◆ **EXTRACTED TEXT**:
┄┄┄┄┄┄┄┄┄┄

Buy-to-let Property vs Pensions

Building Modern 1155942172
Published: 03 Dec 2015 Updated: 03 May 2016

Buy-to-let Property vs Pensions

The Chancellor has had buy-to-let property investors in his cross hairs this year, announcing plans to remove the ability to offset mortgage interest from rental income in his July Budget and last week slapping an additional 3% Stamp Duty levy on buy-to-let investments. These measures together reduce the attractions of buy-to-let investing. David Smith, Director of Financial Planning at Tilney Bestinvest examines how buy-to-let property investing stacks up against pensions.

“Brits have a longstanding love affair with residential property, so with the advent of pension freedoms there has been an expectation that some pension savers might scramble to release the value of their pots to fund the purchase of investment property. However in so doing, potentially suffering tax bills of up to 60% to buy their ‘perceived’ preferred retirement vehicle. Similarly, those approaching retirement would often consider using accumulated savings to buy a buy-to-let rather than consider investing a lump sum into a pension to boost their benefits in retirement. Indeed, research carried out by Tilney Bestinvest earlier this year showed that 38% of all respondents considered buy-to-let as an attractive long term investment, whilst only 34% believed a pension to be so*.

“Drawing down a pension fund in full to purchase a buy-to-let was already a highly contentious strategy, now, with the additional stamp duty tax levy, there is even greater evidence to avoid this plan of action like the plague. The impact of the additional stamp duty is unknown, but a 3% hike on the cost of buying a second home (with effect from April 2016) is likely to not only reduce profit margins on subsequent sales but also dampen buyers’ demand, thus potentially reducing property values.

┄┄┄┄┄┄┄┄┄┄

◆ **SUPPLIED ENTRIES**:
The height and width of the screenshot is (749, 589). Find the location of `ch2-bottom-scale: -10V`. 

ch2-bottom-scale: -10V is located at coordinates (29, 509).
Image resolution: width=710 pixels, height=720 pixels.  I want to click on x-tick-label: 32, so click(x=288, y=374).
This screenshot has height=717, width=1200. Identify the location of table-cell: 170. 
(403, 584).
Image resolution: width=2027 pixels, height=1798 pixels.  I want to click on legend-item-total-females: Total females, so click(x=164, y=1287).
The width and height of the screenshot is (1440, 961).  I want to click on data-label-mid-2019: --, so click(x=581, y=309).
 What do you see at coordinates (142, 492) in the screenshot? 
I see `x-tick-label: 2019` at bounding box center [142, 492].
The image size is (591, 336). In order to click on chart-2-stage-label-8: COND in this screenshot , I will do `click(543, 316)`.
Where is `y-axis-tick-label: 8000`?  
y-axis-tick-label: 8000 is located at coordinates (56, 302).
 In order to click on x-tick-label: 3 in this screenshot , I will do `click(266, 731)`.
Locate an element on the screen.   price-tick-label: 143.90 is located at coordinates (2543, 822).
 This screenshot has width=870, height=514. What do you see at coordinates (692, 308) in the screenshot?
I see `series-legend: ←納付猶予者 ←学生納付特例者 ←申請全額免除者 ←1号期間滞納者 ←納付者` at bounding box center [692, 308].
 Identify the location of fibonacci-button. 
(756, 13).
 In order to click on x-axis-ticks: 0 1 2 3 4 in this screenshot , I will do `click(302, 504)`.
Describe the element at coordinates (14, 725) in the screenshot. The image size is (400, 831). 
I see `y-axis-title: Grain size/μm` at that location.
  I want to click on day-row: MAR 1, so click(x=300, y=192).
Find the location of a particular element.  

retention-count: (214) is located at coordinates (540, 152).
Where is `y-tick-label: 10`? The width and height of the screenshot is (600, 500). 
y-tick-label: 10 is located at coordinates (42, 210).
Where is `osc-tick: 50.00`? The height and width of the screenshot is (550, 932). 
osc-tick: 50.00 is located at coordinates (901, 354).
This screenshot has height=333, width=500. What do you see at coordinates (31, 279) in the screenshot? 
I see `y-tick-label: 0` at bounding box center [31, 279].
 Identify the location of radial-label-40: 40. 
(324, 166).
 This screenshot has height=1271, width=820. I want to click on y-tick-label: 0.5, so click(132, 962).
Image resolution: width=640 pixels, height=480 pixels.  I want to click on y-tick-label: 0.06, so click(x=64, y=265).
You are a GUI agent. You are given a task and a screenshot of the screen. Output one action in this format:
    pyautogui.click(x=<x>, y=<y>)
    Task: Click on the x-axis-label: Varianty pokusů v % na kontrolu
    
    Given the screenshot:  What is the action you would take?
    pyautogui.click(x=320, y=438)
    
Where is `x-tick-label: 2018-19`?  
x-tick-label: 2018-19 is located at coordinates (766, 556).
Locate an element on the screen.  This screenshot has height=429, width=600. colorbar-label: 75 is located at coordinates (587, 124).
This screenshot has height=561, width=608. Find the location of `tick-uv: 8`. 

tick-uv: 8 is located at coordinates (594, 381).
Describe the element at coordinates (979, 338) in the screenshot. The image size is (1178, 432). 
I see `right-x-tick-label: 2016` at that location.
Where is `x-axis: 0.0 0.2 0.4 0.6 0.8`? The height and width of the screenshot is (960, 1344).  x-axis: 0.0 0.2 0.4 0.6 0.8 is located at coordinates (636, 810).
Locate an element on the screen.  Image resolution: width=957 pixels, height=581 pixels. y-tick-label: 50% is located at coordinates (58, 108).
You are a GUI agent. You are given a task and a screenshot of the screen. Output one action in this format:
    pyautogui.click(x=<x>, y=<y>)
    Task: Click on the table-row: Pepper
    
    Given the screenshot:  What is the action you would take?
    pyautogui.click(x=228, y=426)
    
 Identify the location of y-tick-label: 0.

┄┄┄┄┄┄┄┄┄┄

◆ **COMPLETE THE FOLLOWING**:
(a) In the article on buy-to-let property versus pensions, what share of respondents in the Tilney Bestinvest research considered a pension an attractive long-term investment?
(b) Extend the article comparing buy-to-let property with pensions, picking up after its last sentence.

◆ **RESPONSES FOR EACH TASK**:
(a) 34%

(b)
“It could be that buy-to-let investors may look to simply pass on the additional cost by increasing rents, but there is a very strong argument that rents, especially in London, have already pushed affordability to the limit.

“To add insult to injury, it was announced in the Summer Budget that with effect from the 2017/18 tax-year the ability to offset buy-to-let mortgage interest against rental income for tax purposes will gradually reduce, with no offset from April 2020 onwards; instead a simple relief of 20% of the mortgage costs will be offered as a tax reducer. Whilst on the face of it this might seem like a small change, it will in fact result in an additional tax bill of many thousands of pounds for higher rate tax payers. The impact will be even more serious if, as anticipated, interest rates are significantly higher by this time – a proverbial ‘double-whammy’.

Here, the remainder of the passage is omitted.